### Try it
From the entries below, transcribe exactly the lines between the line holding "This screenshot has height=390, width=800." and the line holding "The width and height of the screenshot is (1080, 786).", inclusive; skip all other lines.

_ _ _ _ _ _ _

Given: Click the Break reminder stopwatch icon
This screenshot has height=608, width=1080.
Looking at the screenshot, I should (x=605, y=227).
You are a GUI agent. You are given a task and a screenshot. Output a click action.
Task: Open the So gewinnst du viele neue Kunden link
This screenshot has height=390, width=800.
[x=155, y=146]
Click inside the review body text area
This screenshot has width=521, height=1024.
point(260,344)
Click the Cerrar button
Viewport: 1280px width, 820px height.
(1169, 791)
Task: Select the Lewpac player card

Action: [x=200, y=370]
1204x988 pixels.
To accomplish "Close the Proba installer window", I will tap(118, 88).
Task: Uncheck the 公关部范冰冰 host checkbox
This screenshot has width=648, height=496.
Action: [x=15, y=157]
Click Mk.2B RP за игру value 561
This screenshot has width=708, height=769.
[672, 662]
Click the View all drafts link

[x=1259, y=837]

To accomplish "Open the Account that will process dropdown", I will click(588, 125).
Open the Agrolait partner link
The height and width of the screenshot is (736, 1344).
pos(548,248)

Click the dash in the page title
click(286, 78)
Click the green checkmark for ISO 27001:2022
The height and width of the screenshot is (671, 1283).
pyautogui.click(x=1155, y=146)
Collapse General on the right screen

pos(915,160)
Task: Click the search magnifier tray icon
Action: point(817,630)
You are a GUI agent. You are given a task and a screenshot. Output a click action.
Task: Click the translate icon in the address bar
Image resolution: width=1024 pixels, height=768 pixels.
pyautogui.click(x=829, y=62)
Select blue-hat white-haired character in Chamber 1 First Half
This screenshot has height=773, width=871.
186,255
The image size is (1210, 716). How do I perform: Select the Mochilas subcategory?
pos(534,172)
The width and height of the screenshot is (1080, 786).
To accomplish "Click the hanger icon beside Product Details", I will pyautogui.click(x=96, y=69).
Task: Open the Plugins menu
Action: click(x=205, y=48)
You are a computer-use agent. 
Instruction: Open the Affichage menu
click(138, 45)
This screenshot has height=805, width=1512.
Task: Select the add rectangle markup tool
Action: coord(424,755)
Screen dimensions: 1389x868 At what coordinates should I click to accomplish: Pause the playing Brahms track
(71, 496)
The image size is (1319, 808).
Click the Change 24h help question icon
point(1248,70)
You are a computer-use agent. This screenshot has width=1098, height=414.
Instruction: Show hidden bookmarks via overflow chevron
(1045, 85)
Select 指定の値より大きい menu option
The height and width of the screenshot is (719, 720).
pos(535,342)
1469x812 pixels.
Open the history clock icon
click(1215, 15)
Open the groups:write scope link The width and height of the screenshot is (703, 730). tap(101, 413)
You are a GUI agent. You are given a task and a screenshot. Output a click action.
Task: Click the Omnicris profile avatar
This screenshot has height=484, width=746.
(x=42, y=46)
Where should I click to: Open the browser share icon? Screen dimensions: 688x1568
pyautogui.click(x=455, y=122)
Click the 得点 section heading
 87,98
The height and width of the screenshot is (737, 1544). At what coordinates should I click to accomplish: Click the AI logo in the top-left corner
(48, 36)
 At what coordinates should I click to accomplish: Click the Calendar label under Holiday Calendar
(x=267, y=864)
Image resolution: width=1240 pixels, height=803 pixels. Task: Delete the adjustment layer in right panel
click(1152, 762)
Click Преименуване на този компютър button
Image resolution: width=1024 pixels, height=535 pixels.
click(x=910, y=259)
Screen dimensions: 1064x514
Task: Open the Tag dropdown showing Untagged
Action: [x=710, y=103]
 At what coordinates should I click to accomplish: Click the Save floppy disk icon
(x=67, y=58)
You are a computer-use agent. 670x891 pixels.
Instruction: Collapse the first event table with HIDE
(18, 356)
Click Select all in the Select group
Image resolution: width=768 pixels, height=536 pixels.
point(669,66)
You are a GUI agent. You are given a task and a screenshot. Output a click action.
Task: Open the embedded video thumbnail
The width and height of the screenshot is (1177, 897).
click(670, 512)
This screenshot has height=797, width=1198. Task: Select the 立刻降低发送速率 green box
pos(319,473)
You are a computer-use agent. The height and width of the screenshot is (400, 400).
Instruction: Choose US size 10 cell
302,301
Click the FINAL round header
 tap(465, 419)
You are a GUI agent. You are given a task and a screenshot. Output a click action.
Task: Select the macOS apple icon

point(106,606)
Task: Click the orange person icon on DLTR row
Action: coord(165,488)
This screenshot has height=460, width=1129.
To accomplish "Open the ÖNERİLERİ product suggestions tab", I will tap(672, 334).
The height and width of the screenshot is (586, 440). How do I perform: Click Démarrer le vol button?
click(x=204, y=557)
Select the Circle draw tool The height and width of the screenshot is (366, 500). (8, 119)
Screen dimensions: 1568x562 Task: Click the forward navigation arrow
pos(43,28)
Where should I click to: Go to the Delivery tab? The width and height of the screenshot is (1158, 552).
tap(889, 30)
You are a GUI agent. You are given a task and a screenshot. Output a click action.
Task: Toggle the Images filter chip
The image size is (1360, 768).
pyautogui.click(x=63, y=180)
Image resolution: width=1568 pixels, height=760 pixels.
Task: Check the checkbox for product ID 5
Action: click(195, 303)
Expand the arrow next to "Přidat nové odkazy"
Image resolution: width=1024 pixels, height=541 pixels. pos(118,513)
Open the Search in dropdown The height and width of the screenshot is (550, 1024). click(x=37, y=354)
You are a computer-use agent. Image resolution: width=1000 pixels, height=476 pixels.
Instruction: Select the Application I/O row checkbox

_ _ _ _ _ _ _

### Answer for the task
This screenshot has height=390, width=800.
[x=155, y=146]
Click inside the review body text area
This screenshot has width=521, height=1024.
point(260,344)
Click the Cerrar button
Viewport: 1280px width, 820px height.
(1169, 791)
Task: Select the Lewpac player card

Action: [x=200, y=370]
1204x988 pixels.
To accomplish "Close the Proba installer window", I will tap(118, 88).
Task: Uncheck the 公关部范冰冰 host checkbox
This screenshot has width=648, height=496.
Action: [x=15, y=157]
Click Mk.2B RP за игру value 561
This screenshot has width=708, height=769.
[672, 662]
Click the View all drafts link

[x=1259, y=837]

To accomplish "Open the Account that will process dropdown", I will click(588, 125).
Open the Agrolait partner link
The height and width of the screenshot is (736, 1344).
pos(548,248)

Click the dash in the page title
click(286, 78)
Click the green checkmark for ISO 27001:2022
The height and width of the screenshot is (671, 1283).
pyautogui.click(x=1155, y=146)
Collapse General on the right screen

pos(915,160)
Task: Click the search magnifier tray icon
Action: point(817,630)
You are a GUI agent. You are given a task and a screenshot. Output a click action.
Task: Click the translate icon in the address bar
Image resolution: width=1024 pixels, height=768 pixels.
pyautogui.click(x=829, y=62)
Select blue-hat white-haired character in Chamber 1 First Half
This screenshot has height=773, width=871.
186,255
The image size is (1210, 716). How do I perform: Select the Mochilas subcategory?
pos(534,172)
The width and height of the screenshot is (1080, 786).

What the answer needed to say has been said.